#### [Directions for this task]
Copy the lines of the material starting with the line that contains "Given: Open Form Submissions in sidebar" and going on through the line that contains "Looking at the". Swap "sidebar" for "side panel", change nothing else, and leave the pictures out.

#### [Material for this exercise]
<<<<

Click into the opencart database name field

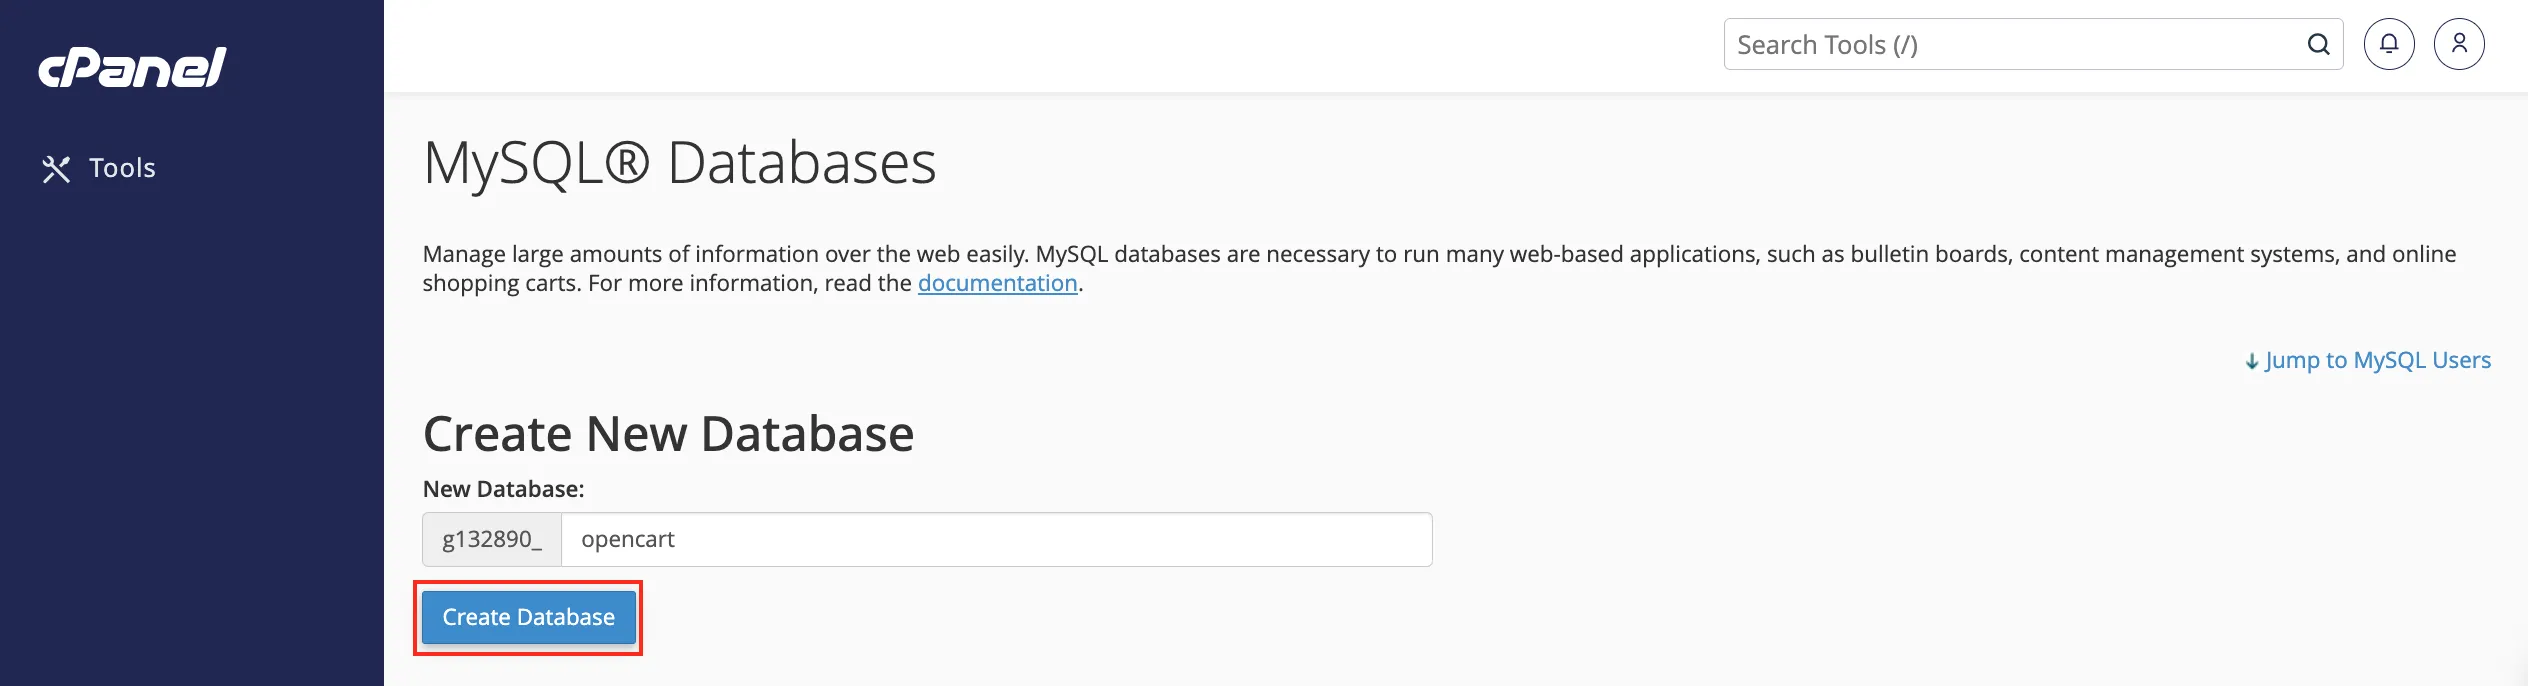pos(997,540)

>>>>
<<<<

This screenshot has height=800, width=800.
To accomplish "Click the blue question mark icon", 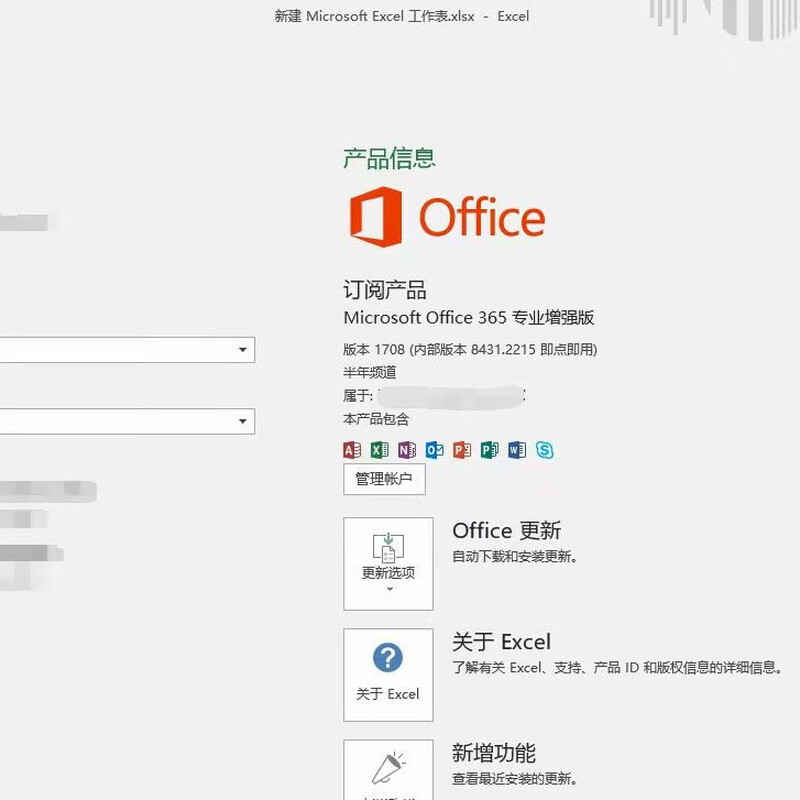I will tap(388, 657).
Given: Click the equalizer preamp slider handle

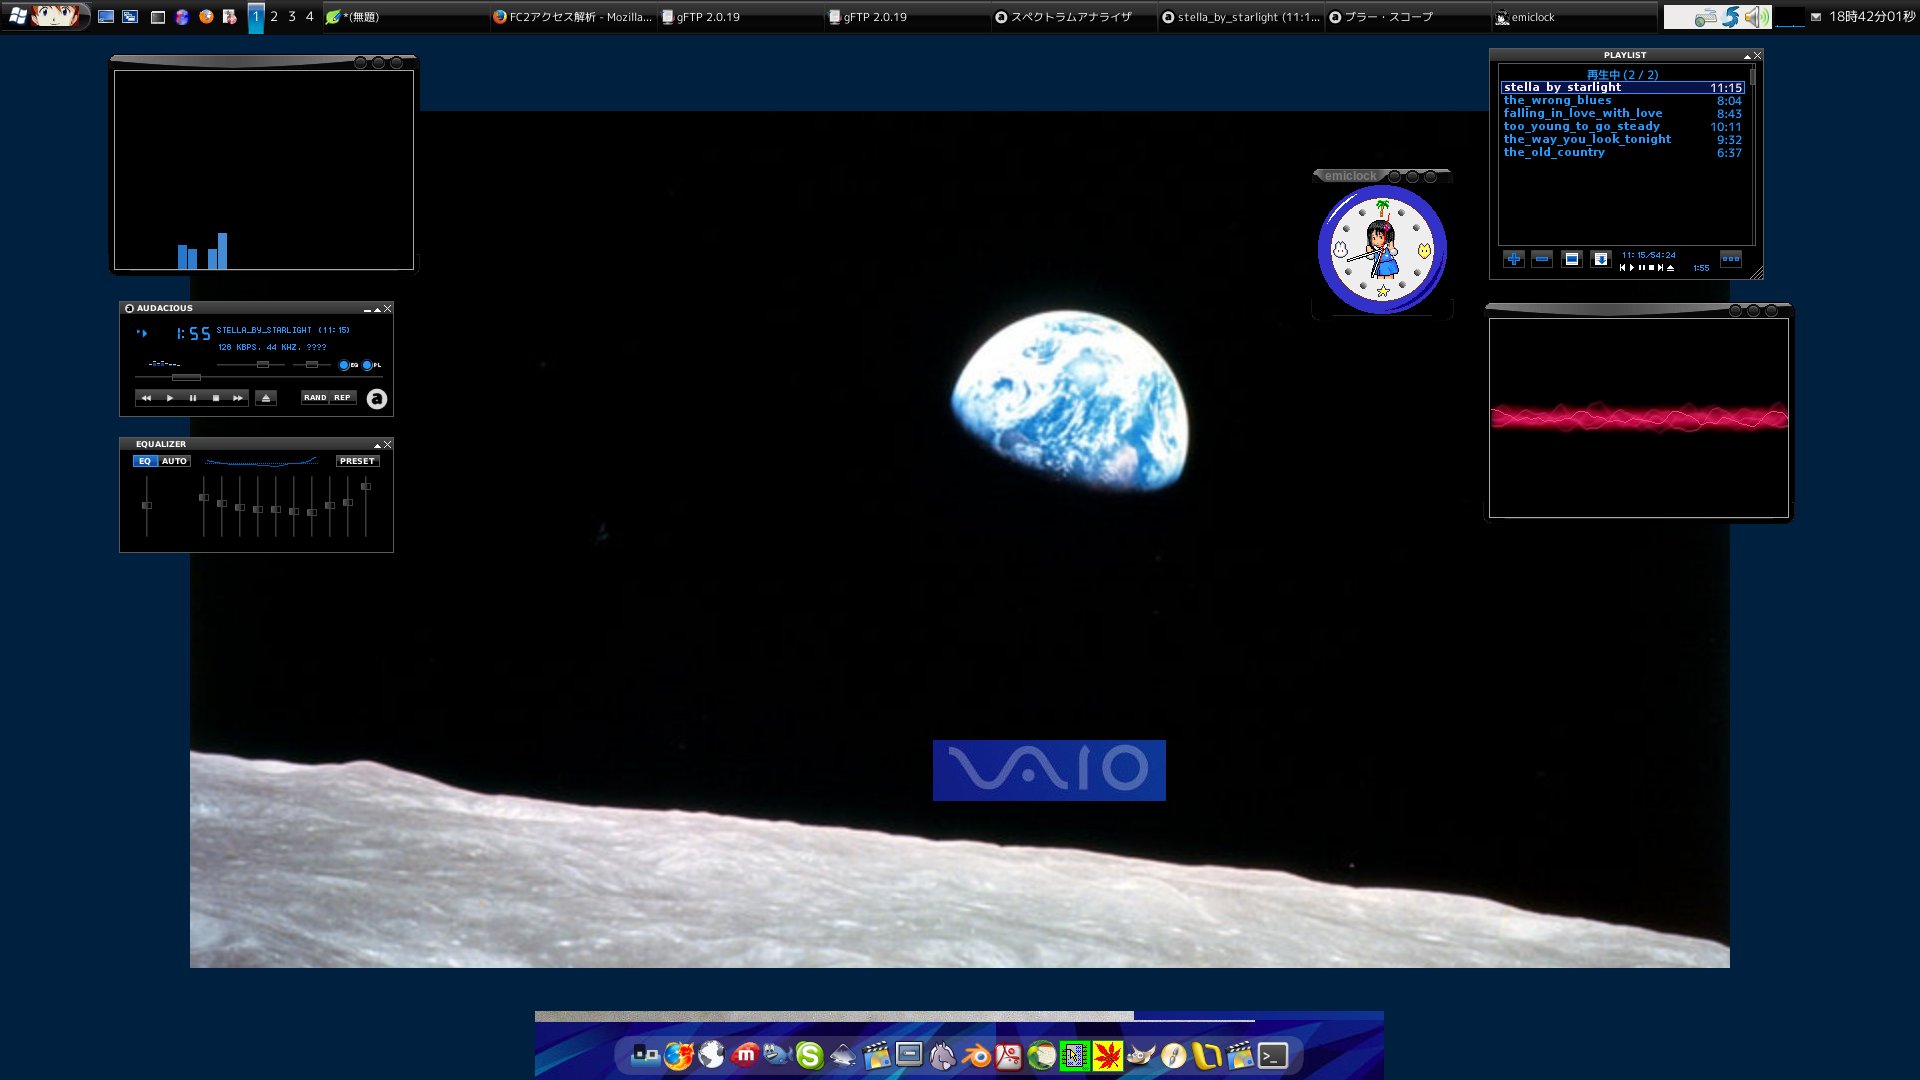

>>>>
<<<<

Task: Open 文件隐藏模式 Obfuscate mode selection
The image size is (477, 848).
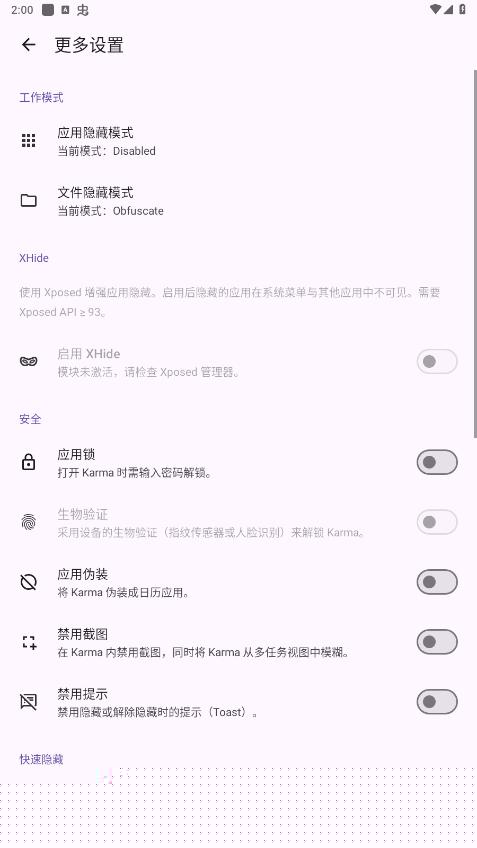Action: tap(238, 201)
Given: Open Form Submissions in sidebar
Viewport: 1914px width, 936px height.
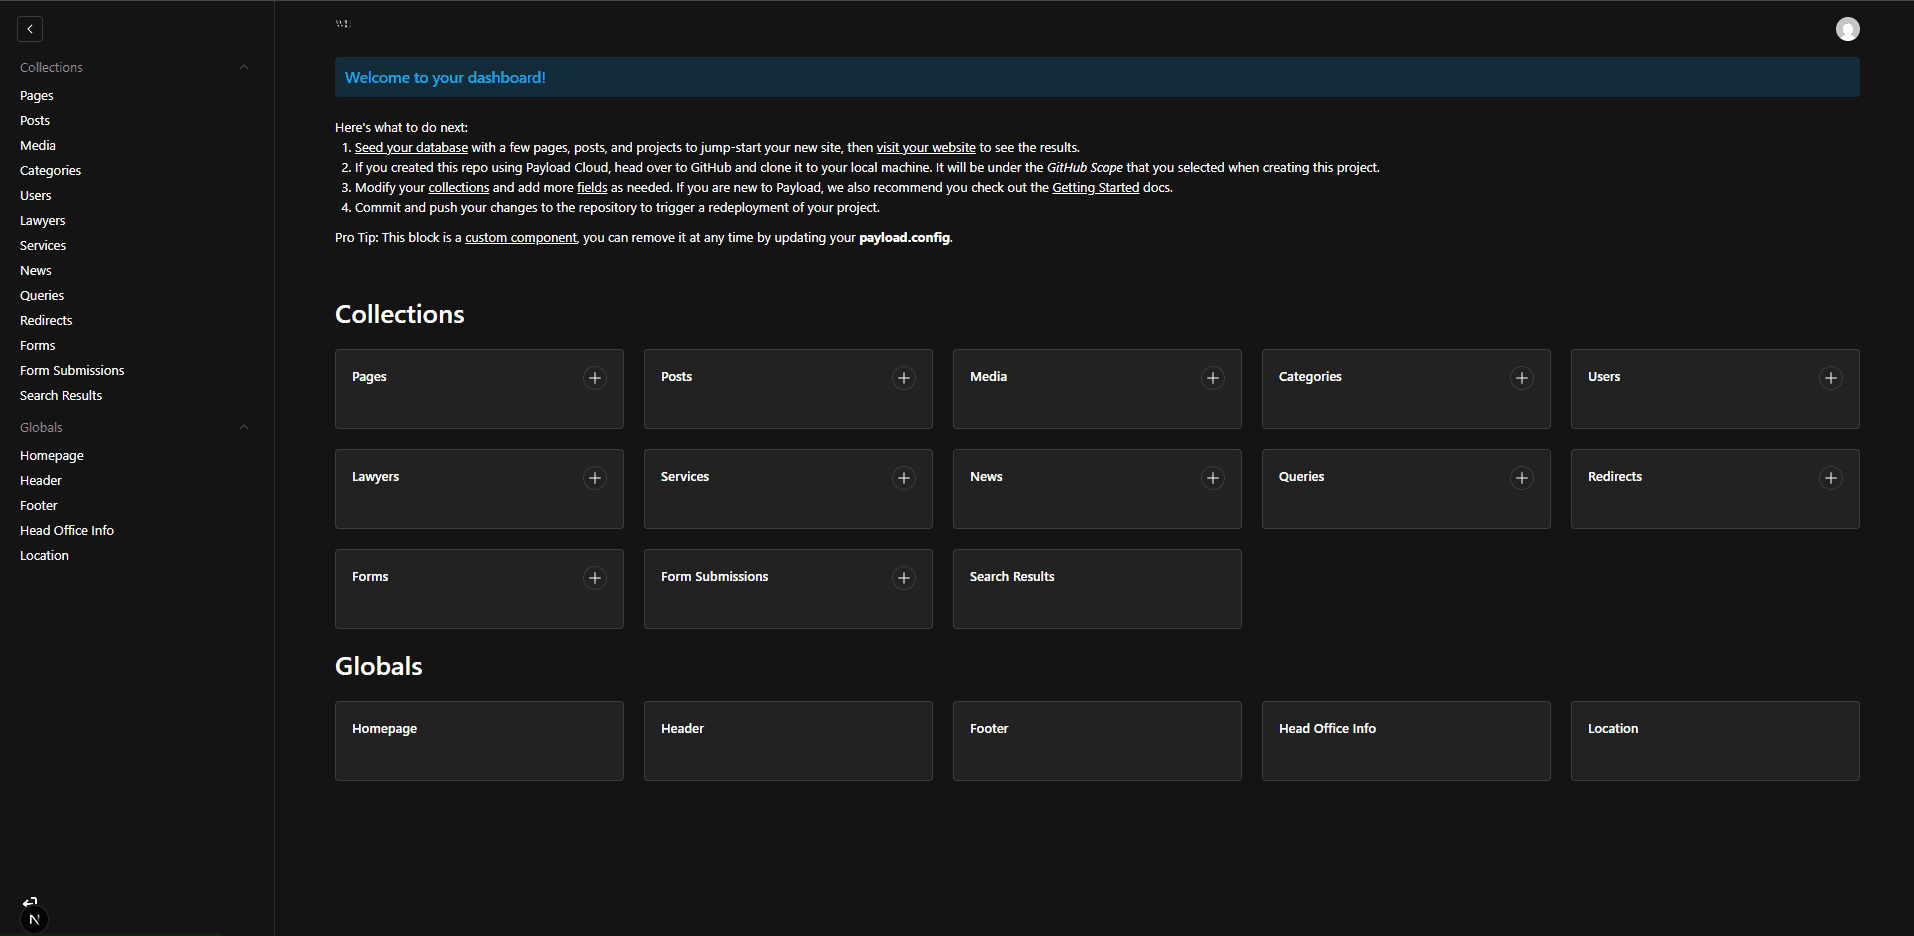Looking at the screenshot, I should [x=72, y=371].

>>>>

#### [Solved problem]
Given: Open Form Submissions in side panel
Viewport: 1914px width, 936px height.
Looking at the screenshot, I should [x=72, y=371].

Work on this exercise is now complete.